*DATASET:*
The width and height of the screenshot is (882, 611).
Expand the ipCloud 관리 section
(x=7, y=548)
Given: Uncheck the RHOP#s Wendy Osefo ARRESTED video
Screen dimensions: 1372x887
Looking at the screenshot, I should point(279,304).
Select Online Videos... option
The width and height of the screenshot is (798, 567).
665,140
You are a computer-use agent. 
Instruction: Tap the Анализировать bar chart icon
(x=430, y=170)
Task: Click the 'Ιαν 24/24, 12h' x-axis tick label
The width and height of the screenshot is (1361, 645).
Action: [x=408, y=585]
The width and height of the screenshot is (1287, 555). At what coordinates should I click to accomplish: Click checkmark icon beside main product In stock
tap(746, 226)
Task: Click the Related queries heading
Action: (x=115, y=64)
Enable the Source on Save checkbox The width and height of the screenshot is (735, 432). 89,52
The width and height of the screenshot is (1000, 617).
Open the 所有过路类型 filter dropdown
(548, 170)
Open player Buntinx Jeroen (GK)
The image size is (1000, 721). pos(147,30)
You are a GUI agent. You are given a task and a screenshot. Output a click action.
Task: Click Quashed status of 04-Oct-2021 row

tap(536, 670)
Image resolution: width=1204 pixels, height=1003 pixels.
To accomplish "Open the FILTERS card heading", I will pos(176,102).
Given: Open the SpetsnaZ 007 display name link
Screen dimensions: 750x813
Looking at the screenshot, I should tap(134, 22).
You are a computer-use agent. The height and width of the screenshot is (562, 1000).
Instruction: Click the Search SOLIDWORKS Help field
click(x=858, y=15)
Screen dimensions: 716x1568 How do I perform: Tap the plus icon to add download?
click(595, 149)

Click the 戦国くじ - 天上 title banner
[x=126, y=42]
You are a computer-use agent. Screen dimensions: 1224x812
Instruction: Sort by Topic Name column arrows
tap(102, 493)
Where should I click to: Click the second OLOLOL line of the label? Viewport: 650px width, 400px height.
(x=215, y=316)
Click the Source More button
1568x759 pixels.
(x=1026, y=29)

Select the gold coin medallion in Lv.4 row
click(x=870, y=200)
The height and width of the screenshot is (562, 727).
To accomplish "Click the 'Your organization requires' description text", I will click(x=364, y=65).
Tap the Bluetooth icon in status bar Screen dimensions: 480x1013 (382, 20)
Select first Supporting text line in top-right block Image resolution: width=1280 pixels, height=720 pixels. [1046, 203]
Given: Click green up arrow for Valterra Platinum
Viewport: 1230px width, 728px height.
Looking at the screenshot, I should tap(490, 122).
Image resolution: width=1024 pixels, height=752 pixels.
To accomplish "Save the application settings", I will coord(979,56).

*EXERCISE:* What lines above mention "agent"? Copy each one.

*ANSWER TO THIS EXERCISE:*
You are a computer-use agent. 
You are a GUI agent. You are given a task and a screenshot. Output a click action.
You are a computer-use agent. The height and width of the screenshot is (562, 1000).
You are a computer-use agent. Screen dimensions: 1224x812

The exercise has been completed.